▶ EXCERPTED RECORDS:

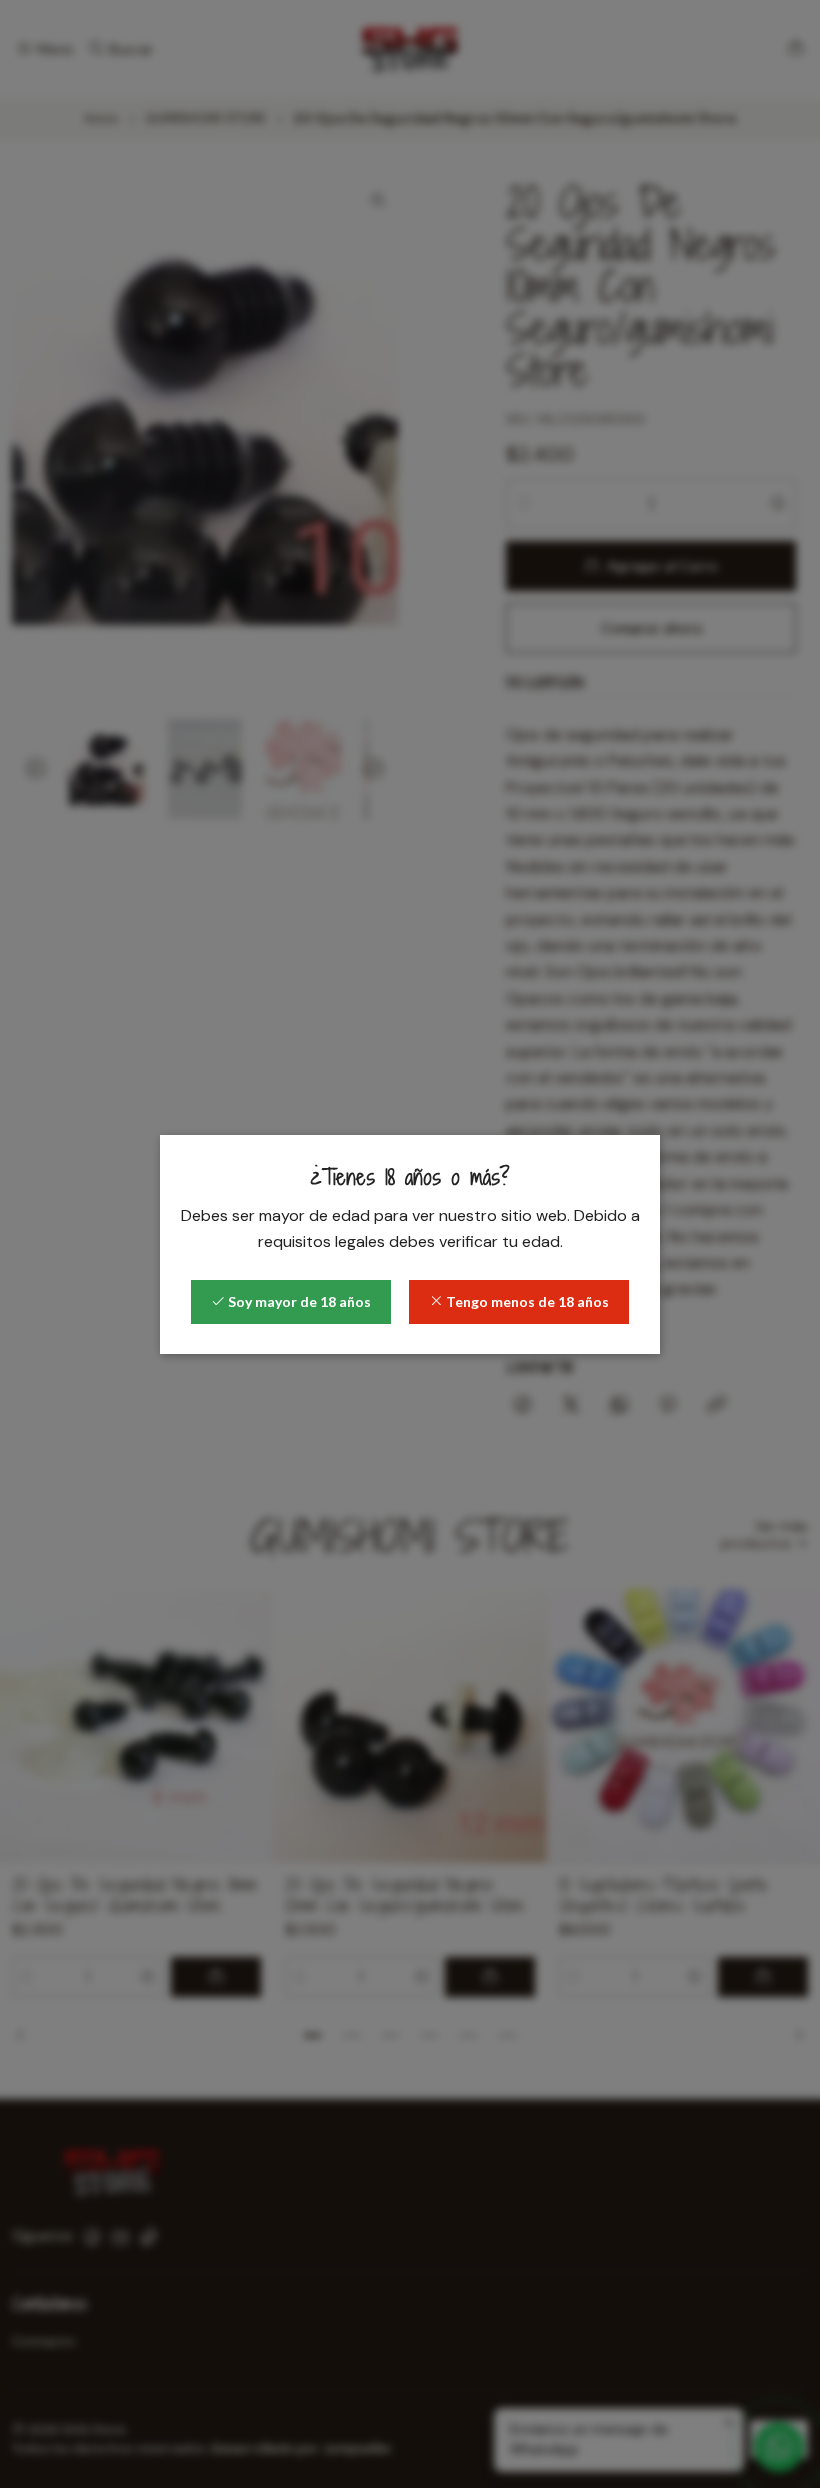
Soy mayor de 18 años (298, 1301)
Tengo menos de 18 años (526, 1301)
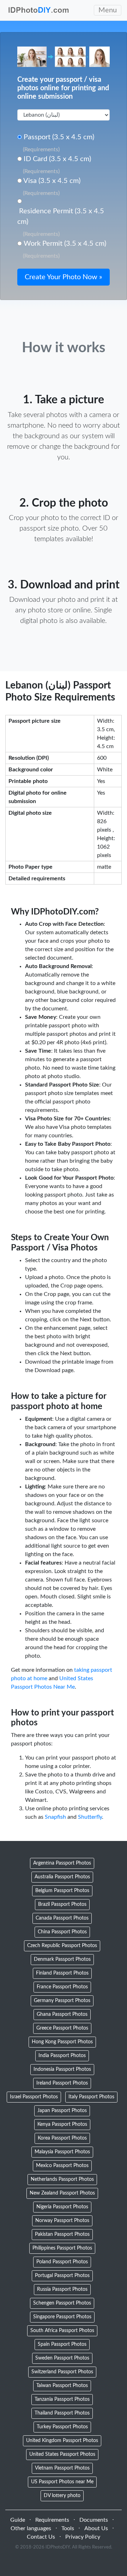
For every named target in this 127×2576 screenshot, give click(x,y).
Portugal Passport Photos (62, 2275)
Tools (67, 2528)
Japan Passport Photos (62, 2110)
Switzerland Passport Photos (62, 2371)
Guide (17, 2520)
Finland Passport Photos (62, 1973)
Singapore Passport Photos (62, 2316)
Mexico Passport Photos (62, 2165)
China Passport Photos (62, 1931)
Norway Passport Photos (62, 2220)
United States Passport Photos (62, 2454)
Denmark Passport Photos (62, 1959)
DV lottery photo (62, 2495)
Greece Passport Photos (62, 2028)
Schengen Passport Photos (62, 2303)
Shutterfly (90, 1817)
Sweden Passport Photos (62, 2358)
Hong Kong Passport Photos (62, 2041)
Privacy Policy (82, 2537)
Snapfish (55, 1817)
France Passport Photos (62, 1986)
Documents (93, 2520)
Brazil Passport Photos (62, 1904)
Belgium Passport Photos (62, 1890)
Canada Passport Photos (62, 1918)
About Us (96, 2528)
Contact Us (41, 2537)
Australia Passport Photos (62, 1876)
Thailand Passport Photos (62, 2413)
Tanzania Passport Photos (62, 2399)
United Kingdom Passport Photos (62, 2440)
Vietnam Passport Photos (62, 2468)
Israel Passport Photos (34, 2096)
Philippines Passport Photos (62, 2248)
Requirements (52, 2520)
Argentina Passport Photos (62, 1863)
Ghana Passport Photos (62, 2014)
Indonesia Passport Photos (62, 2069)
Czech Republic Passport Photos (62, 1945)
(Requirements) (41, 149)
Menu (107, 10)
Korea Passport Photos (62, 2138)
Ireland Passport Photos (62, 2083)
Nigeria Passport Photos (62, 2206)
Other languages (31, 2528)
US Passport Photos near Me (62, 2481)
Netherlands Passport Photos (62, 2179)
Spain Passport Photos (62, 2344)
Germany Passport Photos (62, 2000)
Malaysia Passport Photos (62, 2151)
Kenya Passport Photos (62, 2124)
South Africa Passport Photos (62, 2330)
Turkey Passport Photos (62, 2426)
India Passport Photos (62, 2055)
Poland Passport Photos (62, 2261)
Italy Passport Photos (91, 2096)
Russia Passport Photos (62, 2289)
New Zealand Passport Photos (62, 2193)
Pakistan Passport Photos (62, 2234)
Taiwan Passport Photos (62, 2385)
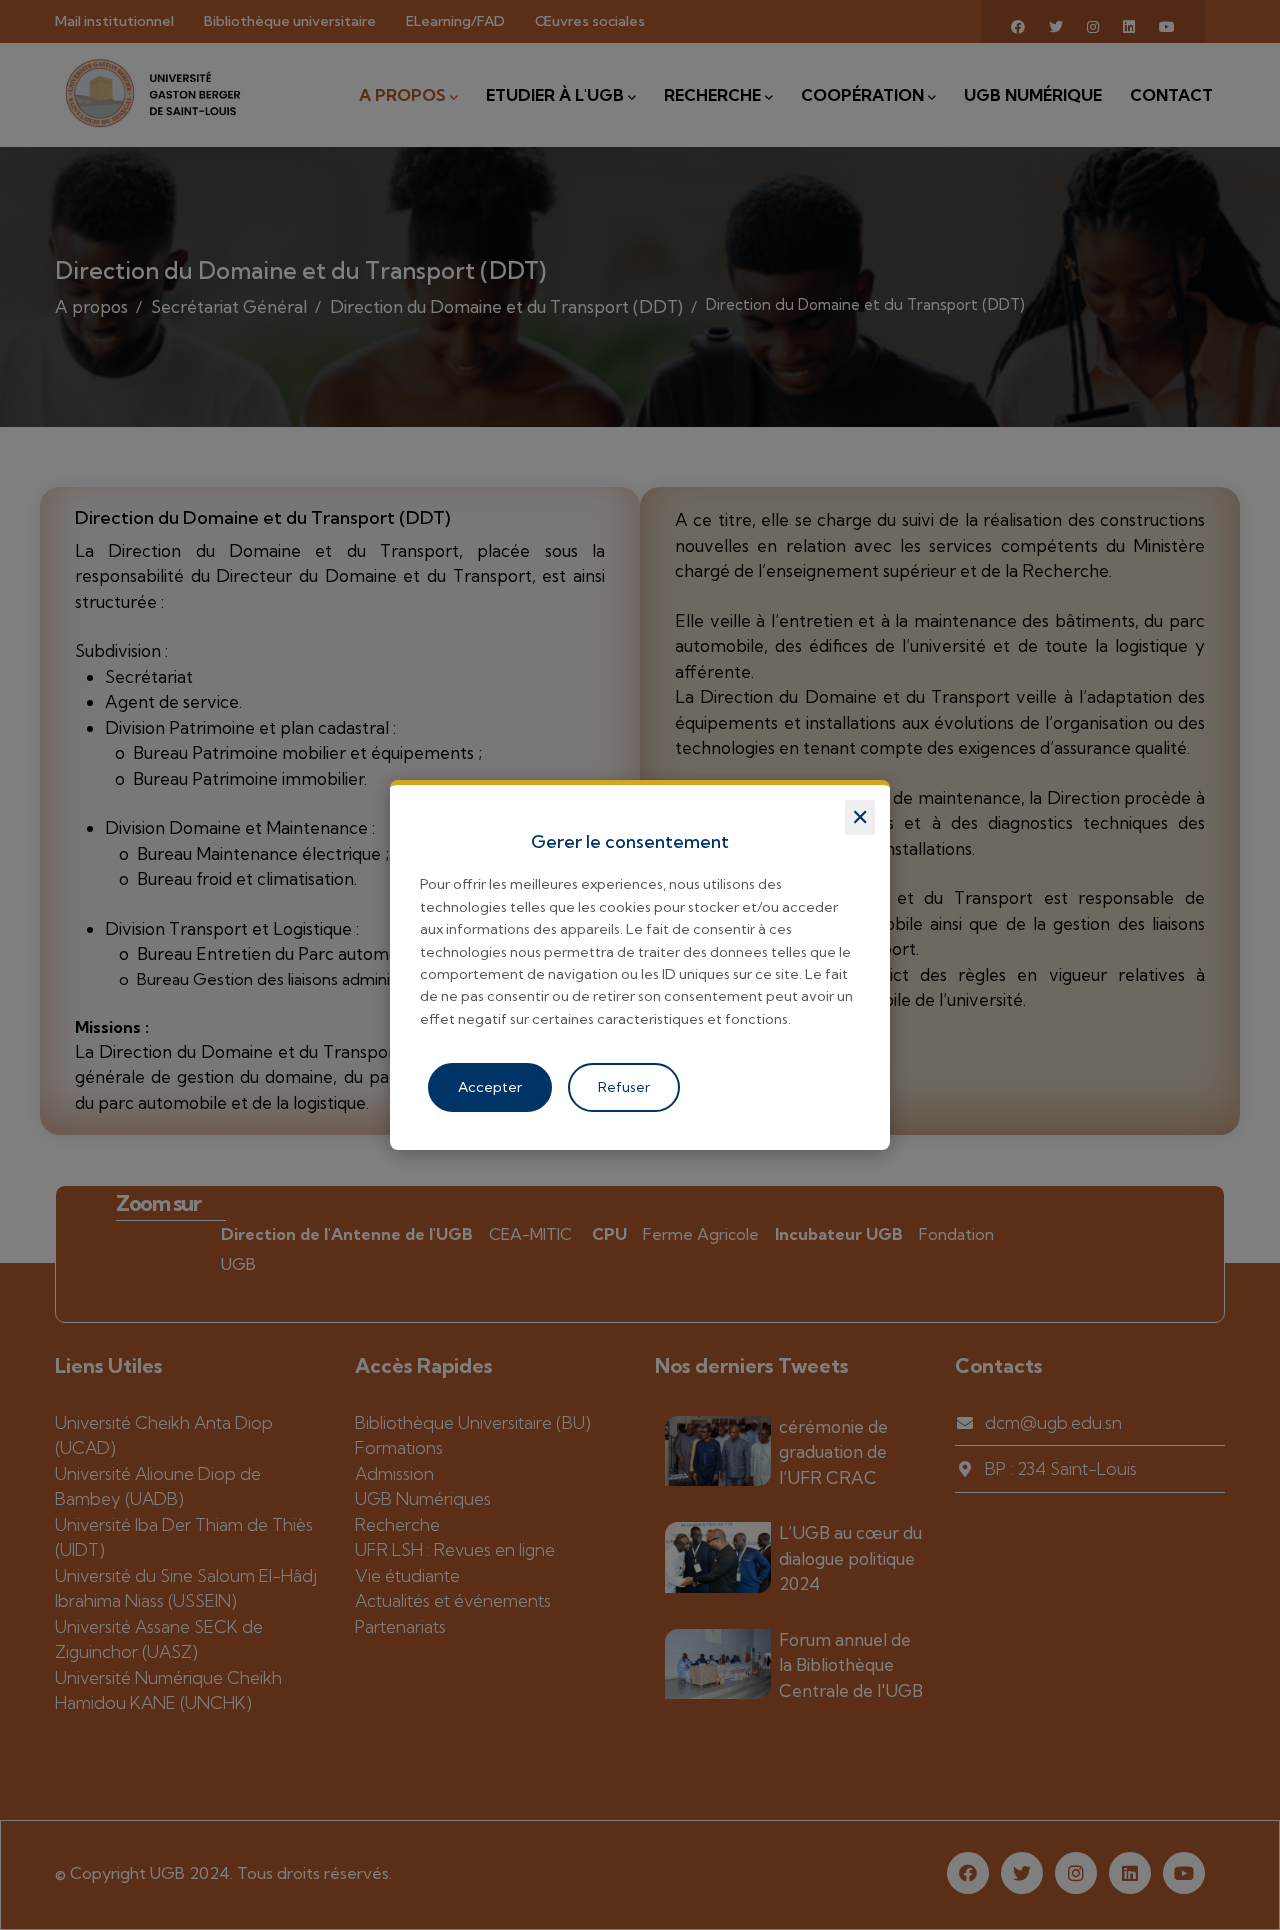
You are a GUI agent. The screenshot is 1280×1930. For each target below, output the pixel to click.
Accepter (490, 1087)
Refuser (624, 1087)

▶ TASK TO CARRY OUT:
After locating the line with "Contact Us (41, 2537)" in the material above, return it and each line after it exactly, ending at the line with "Israel Passport Photos (34, 2096)".

▶ COMPLETED TASK:
Contact Us (41, 2537)
Australia Passport Photos (62, 1876)
Thailand Passport Photos (62, 2413)
Tanzania Passport Photos (62, 2399)
United Kingdom Passport Photos (62, 2440)
Vietnam Passport Photos (62, 2468)
Israel Passport Photos (34, 2096)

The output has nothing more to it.